Straddling the fence: will hybrid working be middle ground in home-or-office?


IT’S BEEN a year since the UK entered the biggest — and longest — remote-working experiment in history. But with the vaccine rollout well underway and the roadmap to recovery on track, businesses and employees are now more seriously contemplating the return to the office.

While some larger companies have provided more clarity over their future working policies, many businesses are still working out what their future will look like, while navigating the various legal and social practicalities.

Man with dog working from home
If someone is working at home, do they have the equipment and set up they need to work safely? Photo: Supamotion/

Listen to your people

Ways of working have changed forever and as returning to the office becomes more of a reality, businesses need to decide sooner, rather than later, what their new working model will look like.

But this decision-making process cannot just take place at the top level without understanding the new priorities and expectations of the people that make up a business.

Now more than ever, businesses must listen to their people to design future ways of working that enable everyone to thrive. If managers fail to work with staff and consider their preferences, businesses risk damaging company culture and talent will vote with their feet.

Hybrid must be inclusive

People are any business’s greatest asset, so employers must ensure that new working policies empower their people to do their best work.

Where businesses are planning for a hybrid model, in particular, inclusivity should be a key focus. Employers must ensure that their new philosophy includes everybody regardless of where they choose to work. From team meetings, to informal chats and work socials, there will be plenty of opportunity to unwittingly make people feel left out or forgotten.

Businesses should proactively incorporate inclusivity policies as part of any hybrid working model to avoid creating feelings of resentment, or even discrimination.

Identify legal challenges

When planning for change, businesses must also ensure they do their due-diligence and mitigate potential legal issues that new ways of working could cause to arise.

If someone is working at home, do they have the equipment and set up they need to work safely? Will they need to consider tax or insurance if working abroad for periods of time? Can you ensure that someone working at home gets the same progression and development opportunities as someone working in the office?

Commit then communicate

Whether they want a hybrid, remote-first, or traditional office-based model, employers mustn’t bring their employees back into the workplace until they have a return-to-work plan that lays out clear guidelines and makes employees’ safety a priority.

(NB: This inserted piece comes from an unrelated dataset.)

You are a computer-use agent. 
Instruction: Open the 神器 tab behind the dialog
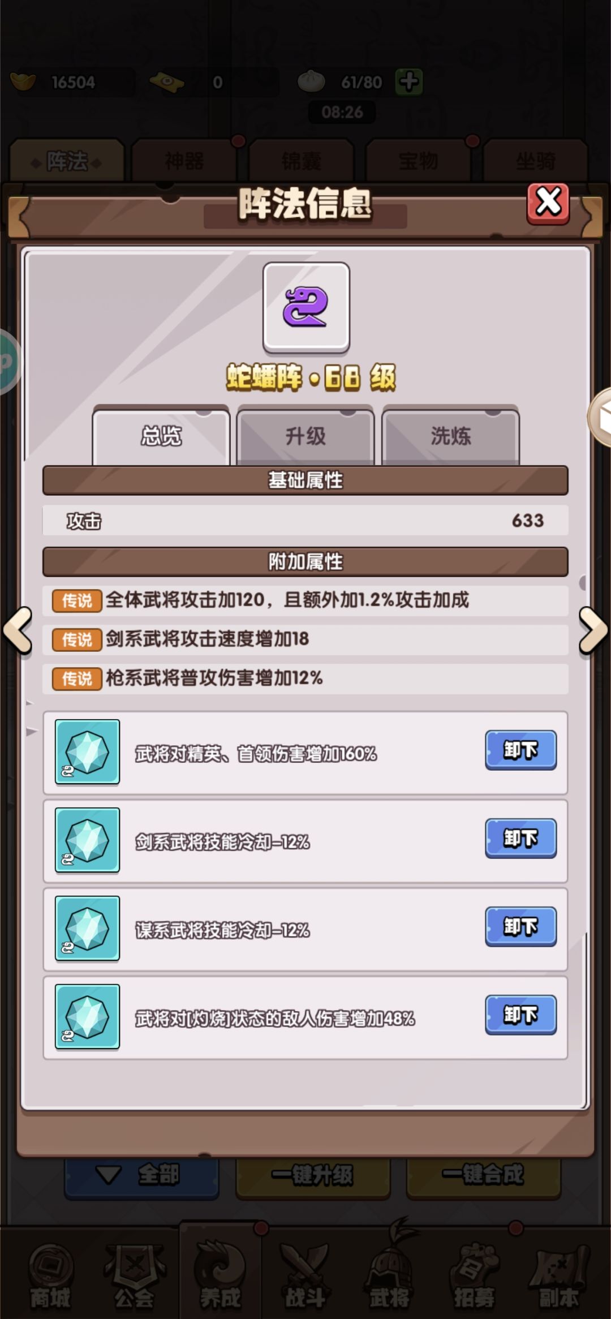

And they need to communicate this strategy early on – after all, people have had enough of uncertainty.

Being transparent about expectations will allow employees to prepare for new ways of working, whatever they may be.

In 2021, adapting to the new world of work will be one of businesses’ biggest challenges. And the stakes are high for all those involved. But alongside this challenge comes an opportunity.

If businesses are proactive, thoughtful and thorough in their approach, they have the chance to re-write a new era for employee experience.